Grooveshark kommt …. und geht

Die GEMA hat erneut bekräftigt, dass es von Seiten Groovesharks noch nie zu einer Kontaktaufnahme gekommen ist. Sie wirft den Betreibern der Streaming-Plattform ihrerseits vor, dass es sich bei der oben zitierten Behauptung, man habe lange mit der GEMA verhandelt und großzügige Angebote gemacht, um eine Lüge handelt. Ein Sprecher erklärte in einem Facebook-Eintrag, dass Grooveshark tatsächlich nie Kontakt aufgenommen habe und deshalb auch keine Uneinigkeit über die Höhe der Vergütung als Grund für die Sperrung für deutsche Nutzer angeführt werden könne.   Grooveshark habe lediglich seit September 2010 mit der Pan-European Central Online Licensing GmbH (PAECOL) verhandelt, die für die Lizenzierung des Repertoirs von Sony/ATV zuständig ist, doch diese Gespräche seien vorerst gescheitert. So habe Grooveshark sich während der Verhandlungen wenig kooperativ gezeigt. So seien konkrete Vergütungsvorschläge der PAECOL bis heute unbeantwortet geblieben.
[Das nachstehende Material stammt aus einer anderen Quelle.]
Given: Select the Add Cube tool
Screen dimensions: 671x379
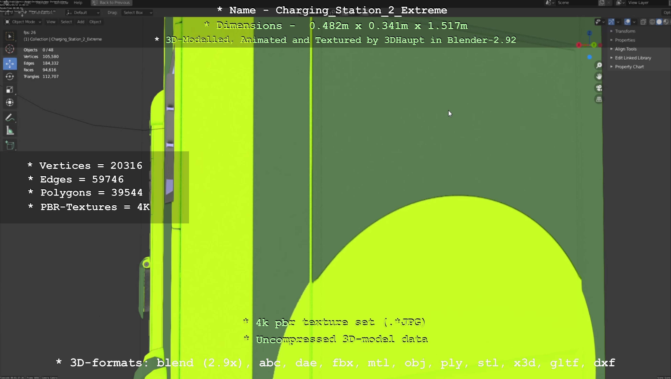Looking at the screenshot, I should point(10,145).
Die Aussage Gellers, Grooveshark hätte beträchtliche Summen in Aussicht gestellt, stimme daher nicht mit der Realität überein.   Fragwürdig sei außerdem, weshalb Grooveshark sein Angebot nur für deutsche Nutzer gesperrt habe, obwohl die Verhandlungen mit den Lizenzgebern für Sonys Musikkatalog auf die meisten europäischen Ländern bezogen waren, so die GEMA.